60-72 AYLIK ÇOCUKLARIN ÖZBAKIM BECERİLERİ
1) Dişlerini fırçalar.
2) Vücudunu yıkar.
3) Dişlerini fırçalar.
4) Hava şartlarına uygun kıyafetler seçer.
5) Giysilerini kendi giyer, çıkarır.
6) Ayakkabılarını bağlar.
7) Yemek araç-gereçlerini bir yetişkin gibi kullanır.
8) Tehlike yaratacak durumları fark eder.
Gelişimsel dönemine uygun olduğu halde, yardımsız olarak yemek yiyemeyen, diş
fırçalayamayan ya da tuvalet temizliğini yapamayan yani öz bakım becerileri konusunda
sıkıntı yaşayan çocukların çoğunun, bu becerilere sahip olamamalarının en büyük
nedenlerinden biri ebeveynlerinin aşırı koruyucu tutumlarından kaynaklanır.

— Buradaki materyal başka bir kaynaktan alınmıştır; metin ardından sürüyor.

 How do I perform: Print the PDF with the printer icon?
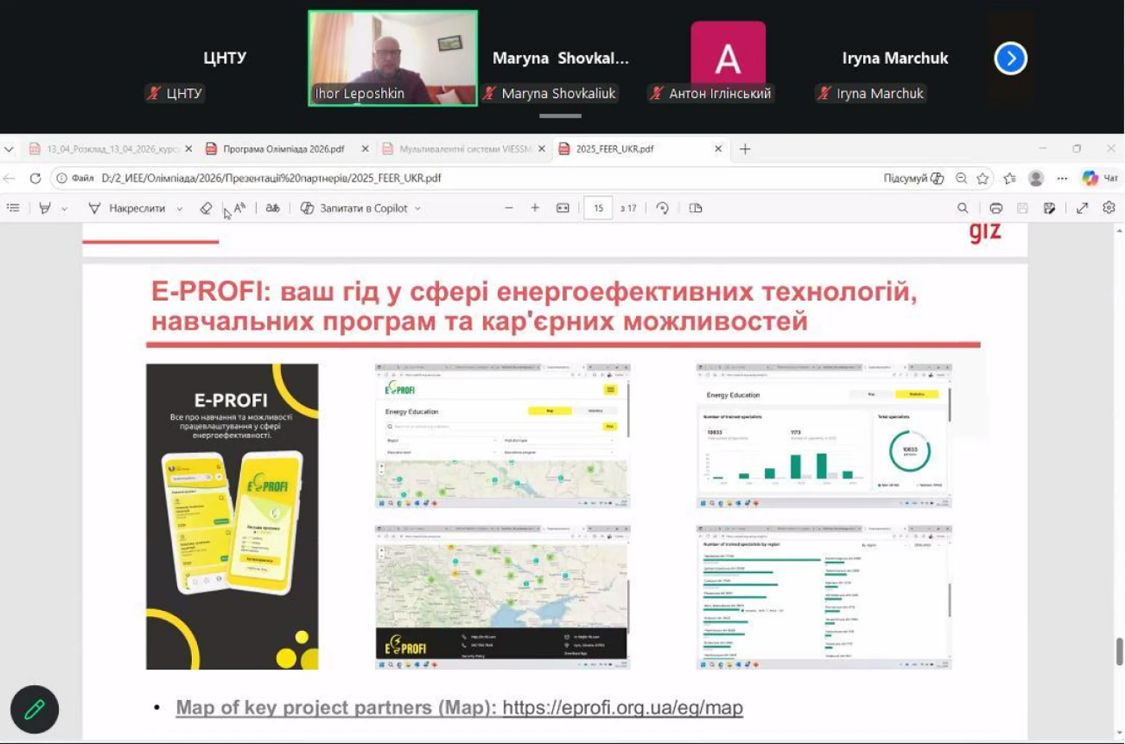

Ana-babanın aşırı koruması, çocuğa gerektiğinden fazla kontrol ve özen göstermesi
anlamına gelir. (Yavuzer, 1998). Bu tutumu benimseyen ebeveynler; çocukları zarar
görmesin, yorulmasın, üzülmesin gibi sebeplerle çocuklarının yapması gereken her şeyi onlar
adına yaparlar. Bu şekilde, onları, dünyadaki tüm kötülüklerden olabildiğince koruyacaklarına
inanırlar. Örneğin, çocukları koştuğunda düşeceğinden, bir şey taşıdığında
incinebileceğinden, yaşına uygun bir görevi yerine getirdiğinde yorulabileceğinden endişe
duyarlar. Bu nedenle genellikle çocuklarına sorumluluk vermez, çocuklarının görevlerini de
kendileri yaparlar. Bu görevler çocuğa yemek yedirme, çocuğun tuvalet temizliğini kendi
yapma, çocuklarının kıyafetlerini kendisinin giyip çıkartması şeklinde olabilir.
Aşırı koruyuculuğun yanı sıra, etraf pislenmesin ya da daha hızlı olunsun düşüncesi ile
çocuğunun görevlerini üstlenen ebeveynlere de rastlanmaktadır.
Ancak her iki durumda da çocuk, otonom(kendi kendine yetebilme)bir birey olma,
bağımsızlık ve güven açısından zarar görmektedir. Bu tutumlar sonucunda, çocuğun kendisini
geliştirmesi engellenmekte, başta öz bakım olmak üzere diğer alanlardaki gelişimleri de
olumsuz etkilenmektedir. Kendisine sorumluluk verilmeyen, yapabileceği şeyler ile ilgili
kendisine fırsat tanınmayan, öz bakımıyla ilgili ve diğer açılardan sürekli olarak anne babanın
kontrolünde olan bir çocuk, ileride de yanında bir kişi olmadan pek çok işlevi yerine
getiremez hale gelmekte, ötekine bağımlı olmakta ve onlar tarafından kontrol edilme arzusu
içinde bulunmaktadırlar.
Çocuğun öz bakım becerilerinin geliştirilmesi için kendisine fırsat tanınması, onun
sorumluluk duygusu ile tanışmasını, güven duygusunun çoğalmasını sağlar. Ayrıca motor
becerileri de öz bakım becerilerine bağlı bir alandır. Dişlerini fırçalayan, yemeğini kendi
yiyen, eşyalarını toplayan bir çocuğun ellerini kullanması ile ince kas motor becerileri
gelişmektedir. Anaokulumuzda çocuklarımızın öz bakım becerilerini geliştirmeleri
desteklenmekte, yaş dönemlerine uygun becerileri göstermelerine fırsat tanınmaktadır. Ancak
elbette bu konuda ailenin de iş birliği içinde olması, çocuklarımızın bağımsız, kendi kendine
yetebilen sağlıklı yetişkinler haline gelmelerinde çok önemli bir unsur olan öz bakım
becerilerini geliştirebilmene fırsat tanımaları gerekmektedir.